Martha Soto tiene 70 años y aunque aún puede moverse por sí misma, cada vez que necesita ir al hospital, algo le estruja el bolsillo.
La ruta del transporte público no entra a su colonia y ella y su esposo deben pagar casi cien pesos por trasladarse cada día.
Treinta pesos de taxi para salir del caserío a la carretera y 16 pesos de ruta para llegar al Pronaf hacen un total de 46 pesos solo para el viaje de ida.
La misma cantidad para volver suman 92 pesos para cubrir el traslado.
Para ir al hospital o al centro, ocupan la mitad del día. Después solo les queda tiempo para medio vivir.
“El problema es que si tenemos que ir al centro, tenemos que agarrar taxi para que nos lleve a la carretera”, dijo Martha después de pedir apoyo a funcionarios municipales que este sábado llegaron a su colonia.
“Exigimos que nos pongan rutas, porque como usted ve, nosotros somos de la tercera edad”, comentó.
“Nosotros –agregó– nos ganamos la vida vendiendo pan, entonces si le sacamos cien pesos a la ganancia del pan de hoy, pues ya no tenemos para la comida de mañana”.

Transporte público dejó de pasar por la zona hace más de un año
De acuerdo con Andrea López Castillo, representante del Comité Vecinos, hace año y medio la ruta Juárez-Aeropuerto dejó de pasar. Cuando pasaba tardaba una hora o hasta dos.
La explicación que les dieron para retirarla fue que se trataba de una zona residencial. Pero no es así.
Villas Residencial del Real solo tiene un nombre elegante, pero en sus calles privan el abandono y la desolación.
“Aquí tuvimos un factor de seguridad porque aquí había muchas personas que desparecían, muchachas que han secuestrado, robo de niños”, relató.
“Esas personas han aparecido en los lotes baldíos, asesinadas”, añadió.
Casas de interés social divididas en pequeñas privadas bardeadas forman un laberinto sin salida.
El lugar es propicio para que quienes se dedican a delinquir o causar daño puedan escabullirse.

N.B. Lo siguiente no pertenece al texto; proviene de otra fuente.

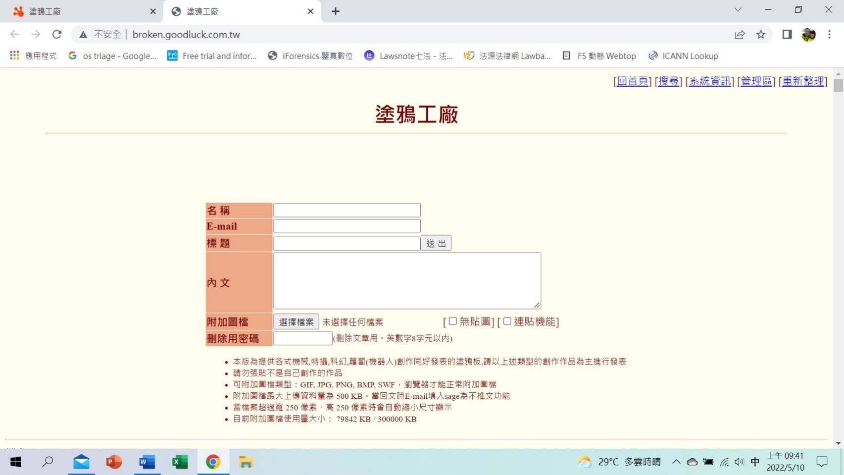
Task: Bookmark this page with the star icon
Action: pos(761,34)
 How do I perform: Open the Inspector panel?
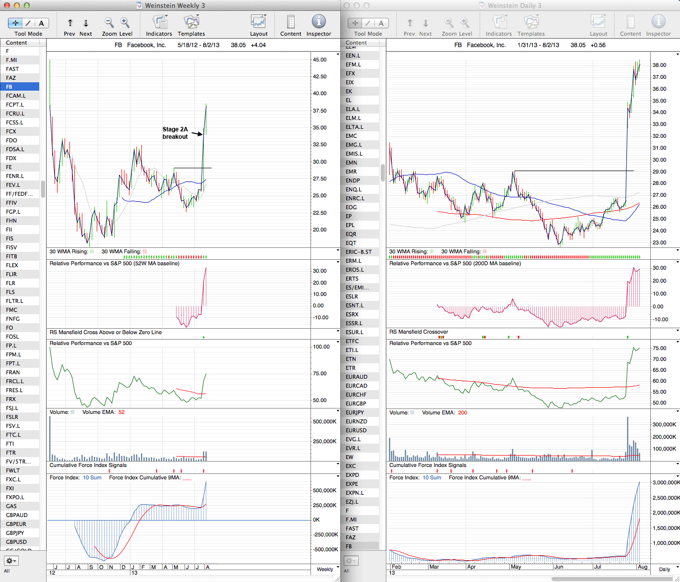[318, 22]
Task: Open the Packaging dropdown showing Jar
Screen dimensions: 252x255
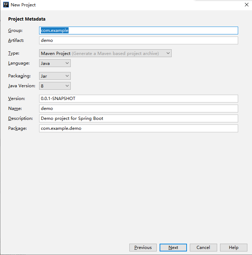Action: point(55,76)
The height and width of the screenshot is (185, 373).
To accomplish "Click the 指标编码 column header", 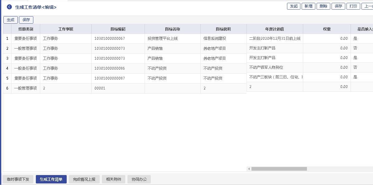I will click(118, 29).
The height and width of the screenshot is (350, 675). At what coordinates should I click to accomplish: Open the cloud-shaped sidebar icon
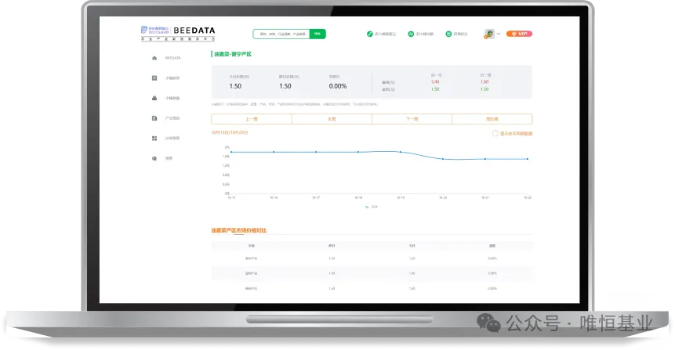pyautogui.click(x=154, y=98)
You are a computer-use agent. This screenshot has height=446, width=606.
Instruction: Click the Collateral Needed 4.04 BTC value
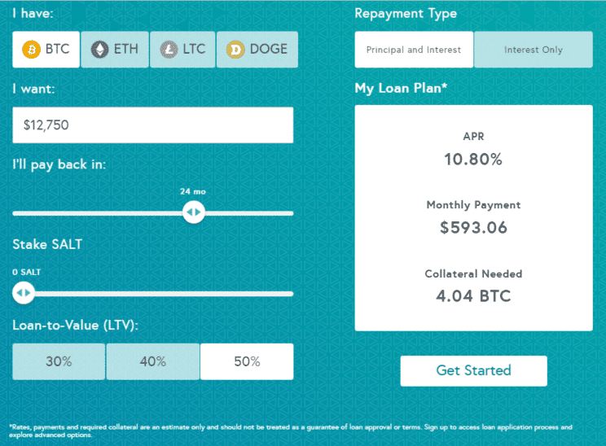pyautogui.click(x=473, y=296)
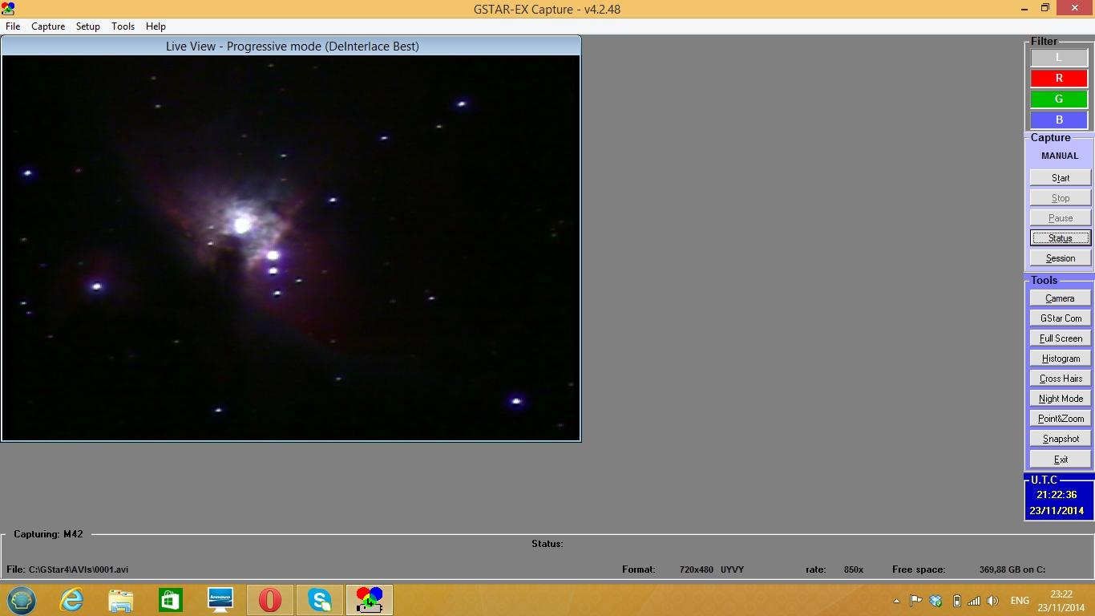
Task: Click the GSTAR-EX Capture taskbar icon
Action: pyautogui.click(x=370, y=600)
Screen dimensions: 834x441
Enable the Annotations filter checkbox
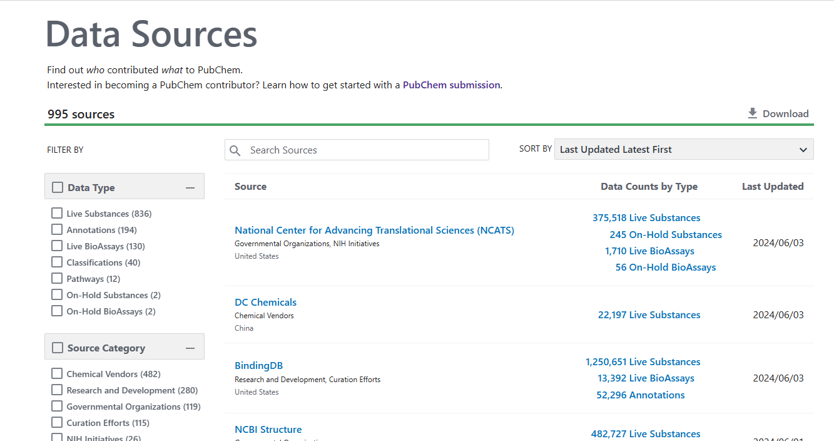click(x=57, y=230)
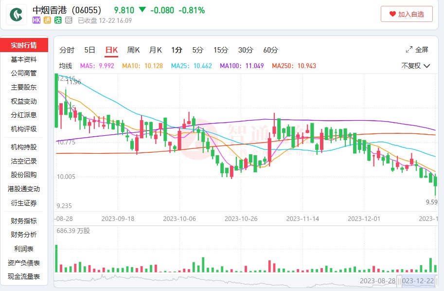Click the purple HK market badge
The image size is (444, 291).
(x=37, y=20)
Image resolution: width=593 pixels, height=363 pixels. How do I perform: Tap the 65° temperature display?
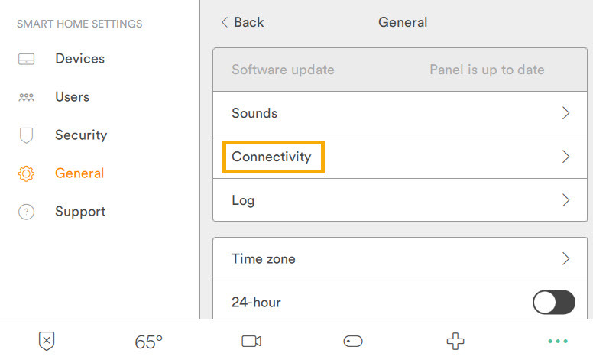click(149, 342)
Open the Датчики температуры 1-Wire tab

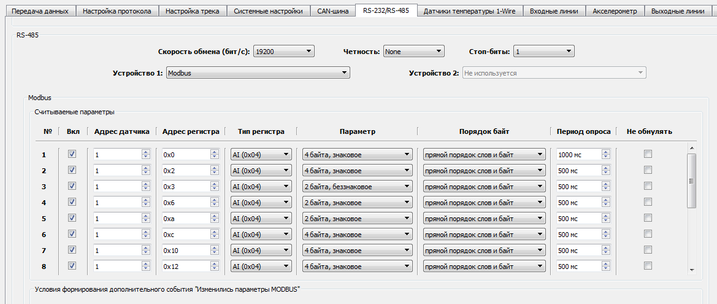click(x=469, y=11)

Solo se puede ingresar por la avenida Aeronáutica. Los habitantes han improvisado una salida extra atravesando un enorme terreno baldío.
Más al poniente están las fábricas del parque industrial donde la mayoría de los vecinos trabajan.
Atendiendo solo intereses inmobiliarios con gobernantes permisivos y corruptos, Villas Residencial del Real fue construida sobre la zona de laguna de patos.
Por eso, igual que otras colonias de alrededor como Puente de Bravo, Olivo, Lázaro Cárdenas y Jardines, están asentadas sobre terreno lodoso. Se están hundiendo.
En el caso de Villas Residencial del Real, hace un año y medio se organizaron en un comité de vecinos. Así empezaron a gestionar la intervención de las autoridades.
“Muchas de las personas que tenemos aquí no son dueños de las viviendas, pero tienen la necesidad de la vivienda”, señaló Andrea López Castillo.
Incluso, dijo, han tenido pláticas con Infonavit para regularizarlas poco a poco.
Los trámites han sido lentos porque se trata de una zona vetada.
“Aquí le llaman la laguna de los patos y tenemos el problema del hundimiento en el agua, en el subsuelo”, refirió.
A quienes habitan las casas de manera irregular porque sus dueños originales las abandonaron, las autoridades les dan poca o ninguna certeza jurídica.
El Gobierno autorizó el desarrollo habitacional en zona prohibida y ahora que la gente vive ahí una crisis social, el mismo gobierno les regatea los derechos.